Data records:
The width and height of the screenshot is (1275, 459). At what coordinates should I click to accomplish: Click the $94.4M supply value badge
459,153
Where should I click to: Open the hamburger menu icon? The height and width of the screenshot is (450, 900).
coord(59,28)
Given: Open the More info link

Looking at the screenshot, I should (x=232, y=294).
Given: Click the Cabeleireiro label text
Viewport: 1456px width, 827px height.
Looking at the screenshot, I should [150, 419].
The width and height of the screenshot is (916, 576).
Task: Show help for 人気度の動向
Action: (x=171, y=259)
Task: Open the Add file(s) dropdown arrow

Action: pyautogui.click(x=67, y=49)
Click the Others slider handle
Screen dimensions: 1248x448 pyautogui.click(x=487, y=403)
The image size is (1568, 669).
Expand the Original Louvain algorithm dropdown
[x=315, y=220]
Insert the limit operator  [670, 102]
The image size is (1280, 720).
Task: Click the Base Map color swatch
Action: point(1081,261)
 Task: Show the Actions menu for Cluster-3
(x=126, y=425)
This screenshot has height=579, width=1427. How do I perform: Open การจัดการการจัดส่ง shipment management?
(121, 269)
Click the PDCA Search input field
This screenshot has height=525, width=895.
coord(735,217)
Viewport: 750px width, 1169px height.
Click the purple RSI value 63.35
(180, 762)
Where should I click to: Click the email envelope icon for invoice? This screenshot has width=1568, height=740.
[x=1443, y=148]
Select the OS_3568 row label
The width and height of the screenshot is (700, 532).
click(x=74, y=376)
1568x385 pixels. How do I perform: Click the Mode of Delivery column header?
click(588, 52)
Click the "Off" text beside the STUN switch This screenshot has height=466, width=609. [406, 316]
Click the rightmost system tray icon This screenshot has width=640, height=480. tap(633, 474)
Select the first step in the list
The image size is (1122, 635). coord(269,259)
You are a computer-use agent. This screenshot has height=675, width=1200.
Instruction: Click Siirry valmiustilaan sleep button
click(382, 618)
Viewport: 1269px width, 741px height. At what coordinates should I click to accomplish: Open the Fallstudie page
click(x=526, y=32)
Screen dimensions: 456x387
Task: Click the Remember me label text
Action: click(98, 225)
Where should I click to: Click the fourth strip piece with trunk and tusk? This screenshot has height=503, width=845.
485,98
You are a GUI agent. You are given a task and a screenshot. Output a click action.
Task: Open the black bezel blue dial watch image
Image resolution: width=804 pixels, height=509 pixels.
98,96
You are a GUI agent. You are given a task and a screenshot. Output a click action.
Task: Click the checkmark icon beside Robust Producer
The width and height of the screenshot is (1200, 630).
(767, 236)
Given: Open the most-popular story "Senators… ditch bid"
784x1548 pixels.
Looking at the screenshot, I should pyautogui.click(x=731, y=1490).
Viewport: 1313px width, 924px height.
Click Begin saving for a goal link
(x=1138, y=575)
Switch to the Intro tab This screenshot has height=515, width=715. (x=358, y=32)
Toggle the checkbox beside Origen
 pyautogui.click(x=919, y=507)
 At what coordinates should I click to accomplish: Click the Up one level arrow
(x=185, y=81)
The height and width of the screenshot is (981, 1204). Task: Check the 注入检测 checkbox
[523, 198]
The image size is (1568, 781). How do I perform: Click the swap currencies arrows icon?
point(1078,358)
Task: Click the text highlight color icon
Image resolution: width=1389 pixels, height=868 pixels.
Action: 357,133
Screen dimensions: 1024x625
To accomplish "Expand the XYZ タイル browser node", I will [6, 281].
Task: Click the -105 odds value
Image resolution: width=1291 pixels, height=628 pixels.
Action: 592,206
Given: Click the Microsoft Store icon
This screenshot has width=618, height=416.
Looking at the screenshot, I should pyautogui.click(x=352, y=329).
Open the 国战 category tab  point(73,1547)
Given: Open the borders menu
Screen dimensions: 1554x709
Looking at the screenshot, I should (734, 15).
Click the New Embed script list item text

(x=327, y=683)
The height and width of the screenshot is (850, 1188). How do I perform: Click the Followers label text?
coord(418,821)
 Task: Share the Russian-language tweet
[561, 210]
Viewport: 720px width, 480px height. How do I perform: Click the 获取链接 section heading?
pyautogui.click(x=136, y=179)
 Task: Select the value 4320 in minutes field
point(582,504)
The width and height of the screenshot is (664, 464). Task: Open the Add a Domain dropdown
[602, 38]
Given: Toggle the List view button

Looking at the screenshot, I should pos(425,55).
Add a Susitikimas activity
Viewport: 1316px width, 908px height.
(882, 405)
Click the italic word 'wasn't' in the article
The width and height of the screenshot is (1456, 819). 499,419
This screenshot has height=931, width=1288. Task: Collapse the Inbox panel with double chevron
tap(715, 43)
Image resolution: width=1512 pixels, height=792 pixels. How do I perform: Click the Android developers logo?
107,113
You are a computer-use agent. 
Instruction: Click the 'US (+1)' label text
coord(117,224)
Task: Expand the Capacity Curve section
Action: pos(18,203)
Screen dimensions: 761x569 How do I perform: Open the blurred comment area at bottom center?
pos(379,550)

Task to complete:
If a line in the records above holds the string "computer", copy it out.

Solution to the exercise:
You are a computer-use agent. This screenshot has height=675, width=1200.
You are a computer-use agent. 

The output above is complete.